======== RECORDS FOR PROCESSING ========

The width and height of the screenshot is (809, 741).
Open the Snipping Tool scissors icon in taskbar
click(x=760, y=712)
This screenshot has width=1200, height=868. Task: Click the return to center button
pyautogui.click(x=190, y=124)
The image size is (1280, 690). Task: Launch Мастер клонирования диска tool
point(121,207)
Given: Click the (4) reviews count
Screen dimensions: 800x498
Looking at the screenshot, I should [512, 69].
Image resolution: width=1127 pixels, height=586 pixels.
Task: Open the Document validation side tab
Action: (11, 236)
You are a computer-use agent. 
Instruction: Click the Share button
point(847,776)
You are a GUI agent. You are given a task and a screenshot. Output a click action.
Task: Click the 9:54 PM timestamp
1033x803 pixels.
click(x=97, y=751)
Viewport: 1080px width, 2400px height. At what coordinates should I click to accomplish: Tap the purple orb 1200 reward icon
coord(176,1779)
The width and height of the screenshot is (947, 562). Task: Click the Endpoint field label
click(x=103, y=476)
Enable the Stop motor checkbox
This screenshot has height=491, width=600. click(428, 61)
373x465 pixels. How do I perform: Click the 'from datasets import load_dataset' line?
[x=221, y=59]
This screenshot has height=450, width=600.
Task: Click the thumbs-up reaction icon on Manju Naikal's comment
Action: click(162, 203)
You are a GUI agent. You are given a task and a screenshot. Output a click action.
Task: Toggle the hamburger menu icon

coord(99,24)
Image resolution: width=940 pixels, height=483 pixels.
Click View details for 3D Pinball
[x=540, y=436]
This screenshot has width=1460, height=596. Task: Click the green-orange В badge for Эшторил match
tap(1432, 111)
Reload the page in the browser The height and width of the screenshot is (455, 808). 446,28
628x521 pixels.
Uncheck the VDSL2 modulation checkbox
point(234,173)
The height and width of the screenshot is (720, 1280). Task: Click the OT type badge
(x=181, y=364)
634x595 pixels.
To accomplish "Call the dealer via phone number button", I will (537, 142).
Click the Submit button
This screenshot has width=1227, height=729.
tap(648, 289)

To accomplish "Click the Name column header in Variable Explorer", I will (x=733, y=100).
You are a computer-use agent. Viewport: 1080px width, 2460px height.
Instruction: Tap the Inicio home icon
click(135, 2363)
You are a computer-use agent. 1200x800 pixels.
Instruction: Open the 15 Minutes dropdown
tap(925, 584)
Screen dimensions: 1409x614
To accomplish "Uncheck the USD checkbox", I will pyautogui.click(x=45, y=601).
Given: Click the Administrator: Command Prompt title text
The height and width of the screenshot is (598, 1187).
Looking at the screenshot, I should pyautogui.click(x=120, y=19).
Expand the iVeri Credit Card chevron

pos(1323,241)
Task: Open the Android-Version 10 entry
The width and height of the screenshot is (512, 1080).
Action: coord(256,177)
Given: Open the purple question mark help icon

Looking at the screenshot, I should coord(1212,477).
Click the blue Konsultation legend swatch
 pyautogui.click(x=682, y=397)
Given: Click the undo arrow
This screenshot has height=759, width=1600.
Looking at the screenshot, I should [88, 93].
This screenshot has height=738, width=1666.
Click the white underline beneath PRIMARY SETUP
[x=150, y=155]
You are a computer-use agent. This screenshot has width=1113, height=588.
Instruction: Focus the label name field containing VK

========

WHAT IS EXPECTED:
Search the material for the word "computer" and copy each line where it occurs.

YOUR SOLUTION:
You are a computer-use agent. 
You are a computer-use agent. Viewport: 1080px width, 2460px height.
You are a computer-use agent. 1200x800 pixels.
You are a computer-use agent. This screenshot has width=1113, height=588.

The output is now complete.